Setup along the shoreline surrounding the station, fishing for whiting and bream at the eastern mouth of the Port Adelaide River.
Thompson Beach, Dublin
Take a weekend drive, heading north to escape the city at Thompson Beach. Get your legs wet (but keep your shoes on), wandering along the shoreline beside The Esplanade.
Using a crabbing rake (which has wider gaps and large hooks compared with a gardening rake), you'll skim the surface for blue crabs, watching for the eyes glaring from the surface as the colourful bulk of the crab remains hidden beneath clumps of seaweed and sand.
Don't let them nip you as you place them into a bucket to continue raking.
Maslin Beach, Onkaparinga
Southwest of the city, at the end of Main South Rd, Australia's first nude beach is over 3km long, allowing anglers to cast fish hooks into the sea without risking embarrassing accidents.
With only small hooks, you'll catch salmon quite near to the shoreline.
For a fun day of fishing, especially if you're a beginner, please consider these tips:
In Victoria and NSW, anglers need to pay a small licence fee but in SA, recreational fishing is free. Happy times!
Unless you're fishing just for fun (kissing the fish and releasing it back into the water), you'll need to note the size and bag (quantity) limits for each species. For example, snapper needs to be 38cm long and you're limited to 5 between 38-60cm each and 2 over 60cm each. During November and the first half of December, you can't keep any snapper. Check the limits at the SA Govt Primary Industries and Regions website. It's a detailed guide with photographs of the male, female and juvenile variety of each species.
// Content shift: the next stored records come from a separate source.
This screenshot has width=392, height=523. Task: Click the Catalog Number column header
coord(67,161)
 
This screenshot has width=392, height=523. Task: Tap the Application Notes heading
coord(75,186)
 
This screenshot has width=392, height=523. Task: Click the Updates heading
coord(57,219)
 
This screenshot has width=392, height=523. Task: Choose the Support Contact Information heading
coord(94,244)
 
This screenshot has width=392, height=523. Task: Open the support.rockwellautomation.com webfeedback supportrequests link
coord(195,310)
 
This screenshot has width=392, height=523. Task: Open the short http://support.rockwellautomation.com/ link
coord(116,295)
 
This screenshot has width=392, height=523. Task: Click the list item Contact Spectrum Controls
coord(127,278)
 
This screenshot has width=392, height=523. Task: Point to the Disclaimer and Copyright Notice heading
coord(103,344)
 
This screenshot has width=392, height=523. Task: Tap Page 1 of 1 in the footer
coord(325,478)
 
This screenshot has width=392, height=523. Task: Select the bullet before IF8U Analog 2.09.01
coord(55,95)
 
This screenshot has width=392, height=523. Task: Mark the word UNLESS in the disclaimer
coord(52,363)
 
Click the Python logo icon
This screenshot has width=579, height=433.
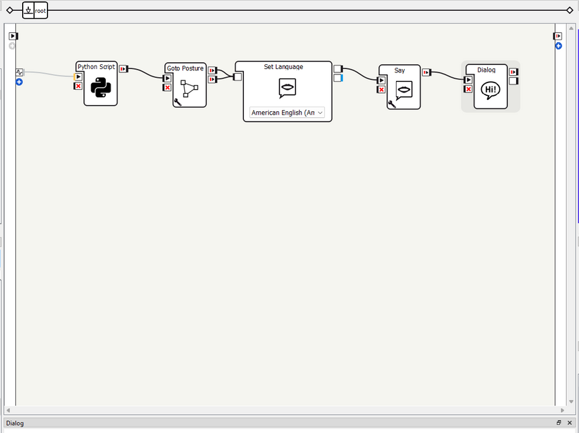coord(101,88)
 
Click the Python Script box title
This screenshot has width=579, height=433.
coord(96,67)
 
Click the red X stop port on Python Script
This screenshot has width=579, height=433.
coord(78,86)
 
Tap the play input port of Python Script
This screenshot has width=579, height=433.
coord(78,77)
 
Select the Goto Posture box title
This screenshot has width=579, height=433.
coord(185,68)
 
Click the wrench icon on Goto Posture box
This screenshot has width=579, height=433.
coord(177,102)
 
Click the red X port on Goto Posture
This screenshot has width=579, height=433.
coord(168,87)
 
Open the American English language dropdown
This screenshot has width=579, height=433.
coord(287,113)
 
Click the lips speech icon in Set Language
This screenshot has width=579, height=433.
coord(287,88)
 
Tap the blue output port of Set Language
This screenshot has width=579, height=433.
coord(338,78)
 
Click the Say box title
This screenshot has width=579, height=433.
coord(399,70)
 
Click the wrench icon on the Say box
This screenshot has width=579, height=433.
coord(391,104)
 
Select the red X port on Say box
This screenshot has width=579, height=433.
coord(381,89)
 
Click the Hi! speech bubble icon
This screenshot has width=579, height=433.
coord(491,90)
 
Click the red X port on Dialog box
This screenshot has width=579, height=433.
coord(468,88)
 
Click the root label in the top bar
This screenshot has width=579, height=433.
coord(41,11)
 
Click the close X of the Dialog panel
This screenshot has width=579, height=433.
coord(570,423)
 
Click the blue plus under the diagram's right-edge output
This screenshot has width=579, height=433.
coord(558,46)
Look out for signs, obeying all official safety and sustainable fishing rules. Fishcare volunteers and rangers visit popular spots to offer guidance and answer questions. There is also a Fishwatch hotline to report suspicious or illegal activity.
Whether you're fishing from a boat, rocks, beach or jetty, stay safe. Use sunglasses, sunscreen, sturdy shoes, wet weather gear, water and snacks.
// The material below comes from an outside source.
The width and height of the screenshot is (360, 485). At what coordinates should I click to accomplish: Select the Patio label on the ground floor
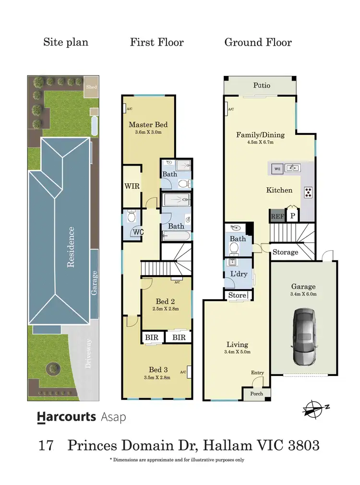(x=262, y=85)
If you're boating or rock fishing, wear a life jacket and let someone know where you are.
Where's your favourite fishing spot? Please let us know with a comment below.
One time when we went away on a holiday trip, we had rented out this place near a running river, and Dad left the fishing rod going and placed a chair on top of it to make sure it didn't fall in the water. At the end of the day, he caught a fish, and we hadn't, so he made sure to brag about it for as long as he could before he lost his voice!